[LINK] NBN white-elephant-to-be ..
pbrooks-link at layer10.com.au
Wed Aug 25 13:13:36 AEST 2010
On 25/08/2010 7:21 AM, Richard Chirgwin wrote:
> Even people who are well-informed on other matters get important details
> wrong, as in the article below. This, combined with intractable
> partisanship, has completely polluted the NBN debate.
Agreed 100%. This article, like so many others, has personal opinion mixed up with and
asserted as facts, and most readers aren't in a position to examine and extract the
valid points from within the emotive and invalid points.
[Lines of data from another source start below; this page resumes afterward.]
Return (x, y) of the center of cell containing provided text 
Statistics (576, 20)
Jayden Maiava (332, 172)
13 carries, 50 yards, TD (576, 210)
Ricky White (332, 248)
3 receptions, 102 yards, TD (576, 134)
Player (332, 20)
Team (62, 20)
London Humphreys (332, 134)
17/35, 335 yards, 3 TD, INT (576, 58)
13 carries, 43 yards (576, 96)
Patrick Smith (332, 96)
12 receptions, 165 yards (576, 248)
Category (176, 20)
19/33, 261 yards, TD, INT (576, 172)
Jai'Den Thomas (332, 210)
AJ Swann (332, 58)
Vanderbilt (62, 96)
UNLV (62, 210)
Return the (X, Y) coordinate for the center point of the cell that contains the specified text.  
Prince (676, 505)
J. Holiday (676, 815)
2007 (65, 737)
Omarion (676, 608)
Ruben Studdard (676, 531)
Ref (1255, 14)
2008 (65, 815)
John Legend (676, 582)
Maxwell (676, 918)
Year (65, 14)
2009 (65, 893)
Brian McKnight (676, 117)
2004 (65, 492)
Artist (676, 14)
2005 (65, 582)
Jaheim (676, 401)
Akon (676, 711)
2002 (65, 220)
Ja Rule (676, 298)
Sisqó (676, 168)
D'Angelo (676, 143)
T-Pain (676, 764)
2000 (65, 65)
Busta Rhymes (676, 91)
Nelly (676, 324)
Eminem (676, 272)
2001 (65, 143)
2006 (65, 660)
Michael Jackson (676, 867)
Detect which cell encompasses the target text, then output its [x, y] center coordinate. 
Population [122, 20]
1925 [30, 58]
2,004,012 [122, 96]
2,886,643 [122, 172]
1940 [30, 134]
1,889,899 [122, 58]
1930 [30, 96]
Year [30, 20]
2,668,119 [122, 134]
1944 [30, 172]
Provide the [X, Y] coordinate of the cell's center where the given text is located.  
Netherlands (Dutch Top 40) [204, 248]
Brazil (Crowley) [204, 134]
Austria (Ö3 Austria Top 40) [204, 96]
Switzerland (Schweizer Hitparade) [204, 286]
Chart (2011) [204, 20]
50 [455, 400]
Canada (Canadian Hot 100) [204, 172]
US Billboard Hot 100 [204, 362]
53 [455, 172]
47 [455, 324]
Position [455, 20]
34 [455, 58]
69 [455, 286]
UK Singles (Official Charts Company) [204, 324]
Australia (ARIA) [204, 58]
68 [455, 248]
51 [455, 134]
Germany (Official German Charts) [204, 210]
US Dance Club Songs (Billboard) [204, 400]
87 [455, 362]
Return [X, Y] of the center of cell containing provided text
>> The price we've been quoted is $43 billion, but that's only for the
>> initial build.
>> Factor in the year-on-year running costs and the NBN rests somewhere
>> between a losing investment and a financial black hole, guaranteed never
>> to break even, let alone to turn a profit.
The year-on-year running and maintenance costs of a fibre access network should be
significantly lower than the costs to run and maintain the copper network - but this
is somehow never mentioned. I used to know how much Telstra spends on replacing air
gas bottles used to pressurise main cable jackets to try to keep water out, many of
which leak like a sieve - not to mention the labour cost of guys running around every
day with truckloads of gas cylinders - none of which are needed for optical fibre cables.
Similarly the power required to drive a signal down fibre is milliwatts, compared to
1.2W or so required to deliver a DSL line.
Nobody seems to be factoring the lower annual running costs into the TCO comparison -
which was one of the main reasons Telstra gave for wanting to deploy the FTTN network
in the first place.
>> Any way you look at it, the costs are simply too high.
>> Although the fibre might be a 50-year asset, the bulk of the cost will be
>> in replacing its networking equipment as it ages: a capital investment
>> close to $43bn every 10 to 15 years.
Rubbish - the bulk of the capital costs are the civil construction required to install
the optical fibre cable. The network equipment lighting up the fibre is peanuts in
comparison, and is usually replaced to achieve a performance or capacity increase of
several hundred percent, reducing the overall per-unit cost of the network even further.
Didn't bother reading further after finding that paragraph.